* Task to carry out: Make an exact copy of the lines from the one holding "Click the Dodaj" through the last line of the material, and output nothing else.

Data provided START

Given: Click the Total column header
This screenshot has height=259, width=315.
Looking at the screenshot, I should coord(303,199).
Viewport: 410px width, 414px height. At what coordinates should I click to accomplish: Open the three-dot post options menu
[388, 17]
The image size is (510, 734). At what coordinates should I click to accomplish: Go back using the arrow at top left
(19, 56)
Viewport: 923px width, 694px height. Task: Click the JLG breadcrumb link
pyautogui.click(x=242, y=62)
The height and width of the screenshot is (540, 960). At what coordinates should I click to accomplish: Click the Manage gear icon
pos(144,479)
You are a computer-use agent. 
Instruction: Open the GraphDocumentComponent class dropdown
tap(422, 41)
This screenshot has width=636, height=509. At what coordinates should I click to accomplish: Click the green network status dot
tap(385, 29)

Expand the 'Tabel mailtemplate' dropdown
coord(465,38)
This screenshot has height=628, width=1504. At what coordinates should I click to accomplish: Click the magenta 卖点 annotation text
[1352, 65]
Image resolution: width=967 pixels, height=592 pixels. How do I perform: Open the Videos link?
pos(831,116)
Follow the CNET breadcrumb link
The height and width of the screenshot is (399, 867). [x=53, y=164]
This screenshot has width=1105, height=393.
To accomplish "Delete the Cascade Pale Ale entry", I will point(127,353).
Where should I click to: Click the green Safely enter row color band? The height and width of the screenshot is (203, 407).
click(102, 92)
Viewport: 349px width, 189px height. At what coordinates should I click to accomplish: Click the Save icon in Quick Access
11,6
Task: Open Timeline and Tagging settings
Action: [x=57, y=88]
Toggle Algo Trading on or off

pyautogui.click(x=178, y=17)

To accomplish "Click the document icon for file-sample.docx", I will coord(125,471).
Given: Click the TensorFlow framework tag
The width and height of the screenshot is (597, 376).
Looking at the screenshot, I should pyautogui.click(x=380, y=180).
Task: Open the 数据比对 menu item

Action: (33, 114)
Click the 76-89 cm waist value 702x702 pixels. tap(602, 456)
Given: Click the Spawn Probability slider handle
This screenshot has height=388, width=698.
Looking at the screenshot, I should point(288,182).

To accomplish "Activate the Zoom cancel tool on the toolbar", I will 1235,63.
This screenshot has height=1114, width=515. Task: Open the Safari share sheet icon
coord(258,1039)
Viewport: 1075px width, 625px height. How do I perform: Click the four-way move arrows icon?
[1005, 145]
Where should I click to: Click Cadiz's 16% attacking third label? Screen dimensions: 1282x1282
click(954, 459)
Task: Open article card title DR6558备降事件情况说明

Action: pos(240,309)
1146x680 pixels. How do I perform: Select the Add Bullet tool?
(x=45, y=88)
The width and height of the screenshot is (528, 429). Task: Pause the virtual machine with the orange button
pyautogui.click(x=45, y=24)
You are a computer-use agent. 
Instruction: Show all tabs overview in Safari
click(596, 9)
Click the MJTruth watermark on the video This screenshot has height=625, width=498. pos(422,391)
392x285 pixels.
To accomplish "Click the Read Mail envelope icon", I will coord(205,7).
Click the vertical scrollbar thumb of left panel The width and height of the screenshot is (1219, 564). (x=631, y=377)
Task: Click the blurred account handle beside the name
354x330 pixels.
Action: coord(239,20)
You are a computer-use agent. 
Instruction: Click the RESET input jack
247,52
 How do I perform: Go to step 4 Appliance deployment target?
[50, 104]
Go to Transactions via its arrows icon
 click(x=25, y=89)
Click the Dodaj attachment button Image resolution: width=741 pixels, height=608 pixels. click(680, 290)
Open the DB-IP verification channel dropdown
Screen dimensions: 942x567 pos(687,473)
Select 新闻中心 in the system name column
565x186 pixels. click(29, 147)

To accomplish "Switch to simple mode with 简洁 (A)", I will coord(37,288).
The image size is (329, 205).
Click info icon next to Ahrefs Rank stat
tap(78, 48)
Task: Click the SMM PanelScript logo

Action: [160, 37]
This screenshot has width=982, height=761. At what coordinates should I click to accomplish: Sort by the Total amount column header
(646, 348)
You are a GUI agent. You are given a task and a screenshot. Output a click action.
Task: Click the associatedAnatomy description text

Data provided END

* Result below:
Click the Dodaj attachment button Image resolution: width=741 pixels, height=608 pixels. click(680, 290)
Open the DB-IP verification channel dropdown
Screen dimensions: 942x567 pos(687,473)
Select 新闻中心 in the system name column
565x186 pixels. click(29, 147)

To accomplish "Switch to simple mode with 简洁 (A)", I will coord(37,288).
The image size is (329, 205).
Click info icon next to Ahrefs Rank stat
tap(78, 48)
Task: Click the SMM PanelScript logo

Action: [160, 37]
This screenshot has width=982, height=761. At what coordinates should I click to accomplish: Sort by the Total amount column header
(646, 348)
You are a GUI agent. You are given a task and a screenshot. Output a click action.
Task: Click the associatedAnatomy description text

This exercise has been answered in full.